**CHALLENGE**
Copy out the entries below from the line containing "Open VS comparison view" down to the line containing "click(587, 295)", both included, changing "scissors" to "shears" and leaving everything else as it is.
---+---
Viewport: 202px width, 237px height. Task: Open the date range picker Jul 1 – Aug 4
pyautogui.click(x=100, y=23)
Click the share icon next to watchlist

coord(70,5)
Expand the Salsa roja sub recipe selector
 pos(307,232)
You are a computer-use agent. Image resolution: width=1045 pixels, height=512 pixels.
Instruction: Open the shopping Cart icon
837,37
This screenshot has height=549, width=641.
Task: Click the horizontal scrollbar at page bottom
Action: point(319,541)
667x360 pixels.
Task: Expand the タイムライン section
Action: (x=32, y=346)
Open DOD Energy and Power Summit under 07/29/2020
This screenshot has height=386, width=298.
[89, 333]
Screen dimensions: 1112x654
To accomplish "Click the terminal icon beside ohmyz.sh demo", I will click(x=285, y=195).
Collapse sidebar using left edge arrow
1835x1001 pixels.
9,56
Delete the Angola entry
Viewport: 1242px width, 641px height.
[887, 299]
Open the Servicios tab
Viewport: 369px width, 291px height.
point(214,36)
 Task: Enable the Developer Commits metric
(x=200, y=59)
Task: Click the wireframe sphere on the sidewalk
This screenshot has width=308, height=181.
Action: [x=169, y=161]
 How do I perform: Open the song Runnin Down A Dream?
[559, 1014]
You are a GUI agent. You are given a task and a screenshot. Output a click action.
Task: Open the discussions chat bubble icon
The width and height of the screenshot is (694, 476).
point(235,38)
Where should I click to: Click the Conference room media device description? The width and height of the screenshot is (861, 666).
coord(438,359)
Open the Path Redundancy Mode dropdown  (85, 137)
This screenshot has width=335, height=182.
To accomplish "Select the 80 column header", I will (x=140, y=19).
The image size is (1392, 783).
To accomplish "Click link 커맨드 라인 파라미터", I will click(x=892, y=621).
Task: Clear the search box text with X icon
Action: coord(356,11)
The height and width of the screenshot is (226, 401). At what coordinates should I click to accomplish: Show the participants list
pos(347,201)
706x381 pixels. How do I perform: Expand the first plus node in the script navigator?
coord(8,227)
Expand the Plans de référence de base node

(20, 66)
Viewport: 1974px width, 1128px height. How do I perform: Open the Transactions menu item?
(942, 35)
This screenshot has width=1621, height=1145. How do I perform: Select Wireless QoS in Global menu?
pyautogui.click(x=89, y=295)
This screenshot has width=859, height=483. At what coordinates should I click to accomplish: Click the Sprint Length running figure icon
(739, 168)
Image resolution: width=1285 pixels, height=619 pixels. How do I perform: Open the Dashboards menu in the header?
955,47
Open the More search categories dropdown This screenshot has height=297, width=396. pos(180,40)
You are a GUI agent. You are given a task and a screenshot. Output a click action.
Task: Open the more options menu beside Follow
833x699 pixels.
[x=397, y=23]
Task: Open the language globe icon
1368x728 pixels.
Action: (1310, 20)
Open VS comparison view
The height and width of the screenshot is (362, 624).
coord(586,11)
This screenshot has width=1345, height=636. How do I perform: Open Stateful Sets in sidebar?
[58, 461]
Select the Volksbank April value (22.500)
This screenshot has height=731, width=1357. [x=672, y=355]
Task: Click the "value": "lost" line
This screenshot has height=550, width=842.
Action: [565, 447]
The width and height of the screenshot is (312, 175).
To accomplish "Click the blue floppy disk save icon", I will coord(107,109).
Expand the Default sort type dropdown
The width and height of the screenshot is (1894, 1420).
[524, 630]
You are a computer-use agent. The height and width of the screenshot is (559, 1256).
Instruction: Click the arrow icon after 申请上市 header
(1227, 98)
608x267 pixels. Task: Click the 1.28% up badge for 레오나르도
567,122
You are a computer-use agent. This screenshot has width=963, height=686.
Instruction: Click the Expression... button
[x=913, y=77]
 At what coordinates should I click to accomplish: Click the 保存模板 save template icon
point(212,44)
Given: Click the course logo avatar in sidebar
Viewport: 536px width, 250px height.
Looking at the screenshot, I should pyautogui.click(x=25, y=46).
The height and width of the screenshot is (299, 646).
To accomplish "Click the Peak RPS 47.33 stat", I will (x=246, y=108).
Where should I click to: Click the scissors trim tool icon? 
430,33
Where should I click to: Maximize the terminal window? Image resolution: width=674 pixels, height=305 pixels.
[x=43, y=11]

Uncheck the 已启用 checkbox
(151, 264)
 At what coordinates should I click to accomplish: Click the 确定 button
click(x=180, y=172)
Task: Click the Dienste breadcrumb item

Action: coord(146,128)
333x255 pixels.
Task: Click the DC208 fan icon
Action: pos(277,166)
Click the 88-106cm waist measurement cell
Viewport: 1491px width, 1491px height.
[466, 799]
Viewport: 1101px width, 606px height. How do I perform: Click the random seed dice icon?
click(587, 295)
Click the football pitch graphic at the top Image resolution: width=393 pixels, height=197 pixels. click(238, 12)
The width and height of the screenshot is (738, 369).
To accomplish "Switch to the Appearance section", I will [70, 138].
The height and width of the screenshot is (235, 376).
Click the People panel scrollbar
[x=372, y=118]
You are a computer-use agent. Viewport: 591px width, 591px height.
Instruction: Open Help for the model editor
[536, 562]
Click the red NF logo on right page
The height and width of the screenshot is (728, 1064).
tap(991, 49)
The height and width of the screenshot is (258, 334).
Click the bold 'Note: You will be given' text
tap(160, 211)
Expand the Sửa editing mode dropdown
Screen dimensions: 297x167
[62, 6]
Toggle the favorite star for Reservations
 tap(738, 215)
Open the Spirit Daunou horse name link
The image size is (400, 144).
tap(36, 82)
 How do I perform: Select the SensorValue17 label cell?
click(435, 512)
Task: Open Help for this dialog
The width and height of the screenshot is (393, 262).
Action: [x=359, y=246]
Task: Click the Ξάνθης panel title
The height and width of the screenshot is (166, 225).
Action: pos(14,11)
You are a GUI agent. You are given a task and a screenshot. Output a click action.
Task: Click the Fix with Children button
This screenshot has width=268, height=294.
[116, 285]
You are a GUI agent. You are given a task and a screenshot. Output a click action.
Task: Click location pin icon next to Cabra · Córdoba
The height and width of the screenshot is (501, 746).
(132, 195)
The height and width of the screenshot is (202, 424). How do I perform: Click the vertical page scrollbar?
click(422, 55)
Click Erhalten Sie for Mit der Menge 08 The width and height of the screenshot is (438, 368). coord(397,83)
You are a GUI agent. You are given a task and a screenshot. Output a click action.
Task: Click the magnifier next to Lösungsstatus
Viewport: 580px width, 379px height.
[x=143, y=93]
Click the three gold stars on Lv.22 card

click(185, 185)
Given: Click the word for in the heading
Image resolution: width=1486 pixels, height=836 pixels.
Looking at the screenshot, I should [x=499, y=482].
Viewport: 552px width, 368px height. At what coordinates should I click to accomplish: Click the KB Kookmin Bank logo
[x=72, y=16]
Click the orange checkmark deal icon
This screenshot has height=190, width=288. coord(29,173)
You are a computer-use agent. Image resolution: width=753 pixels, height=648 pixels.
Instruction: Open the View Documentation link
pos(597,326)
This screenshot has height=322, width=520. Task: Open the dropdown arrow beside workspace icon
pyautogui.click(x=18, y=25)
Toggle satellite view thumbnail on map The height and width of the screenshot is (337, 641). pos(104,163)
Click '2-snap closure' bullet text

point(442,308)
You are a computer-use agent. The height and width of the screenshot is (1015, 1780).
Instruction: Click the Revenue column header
---+---
**EXERCISE ANSWER**
Open VS comparison view
The height and width of the screenshot is (362, 624).
coord(586,11)
This screenshot has width=1345, height=636. How do I perform: Open Stateful Sets in sidebar?
[58, 461]
Select the Volksbank April value (22.500)
This screenshot has height=731, width=1357. [x=672, y=355]
Task: Click the "value": "lost" line
This screenshot has height=550, width=842.
Action: [565, 447]
The width and height of the screenshot is (312, 175).
To accomplish "Click the blue floppy disk save icon", I will coord(107,109).
Expand the Default sort type dropdown
The width and height of the screenshot is (1894, 1420).
[524, 630]
You are a computer-use agent. The height and width of the screenshot is (559, 1256).
Instruction: Click the arrow icon after 申请上市 header
(1227, 98)
608x267 pixels. Task: Click the 1.28% up badge for 레오나르도
567,122
You are a computer-use agent. This screenshot has width=963, height=686.
Instruction: Click the Expression... button
[x=913, y=77]
 At what coordinates should I click to accomplish: Click the 保存模板 save template icon
point(212,44)
Given: Click the course logo avatar in sidebar
Viewport: 536px width, 250px height.
Looking at the screenshot, I should pyautogui.click(x=25, y=46).
The height and width of the screenshot is (299, 646).
To accomplish "Click the Peak RPS 47.33 stat", I will (x=246, y=108).
Where should I click to: Click the shears trim tool icon? 
430,33
Where should I click to: Maximize the terminal window? Image resolution: width=674 pixels, height=305 pixels.
[x=43, y=11]

Uncheck the 已启用 checkbox
(151, 264)
 At what coordinates should I click to accomplish: Click the 确定 button
click(x=180, y=172)
Task: Click the Dienste breadcrumb item

Action: coord(146,128)
333x255 pixels.
Task: Click the DC208 fan icon
Action: pos(277,166)
Click the 88-106cm waist measurement cell
Viewport: 1491px width, 1491px height.
[466, 799]
Viewport: 1101px width, 606px height. How do I perform: Click the random seed dice icon?
click(587, 295)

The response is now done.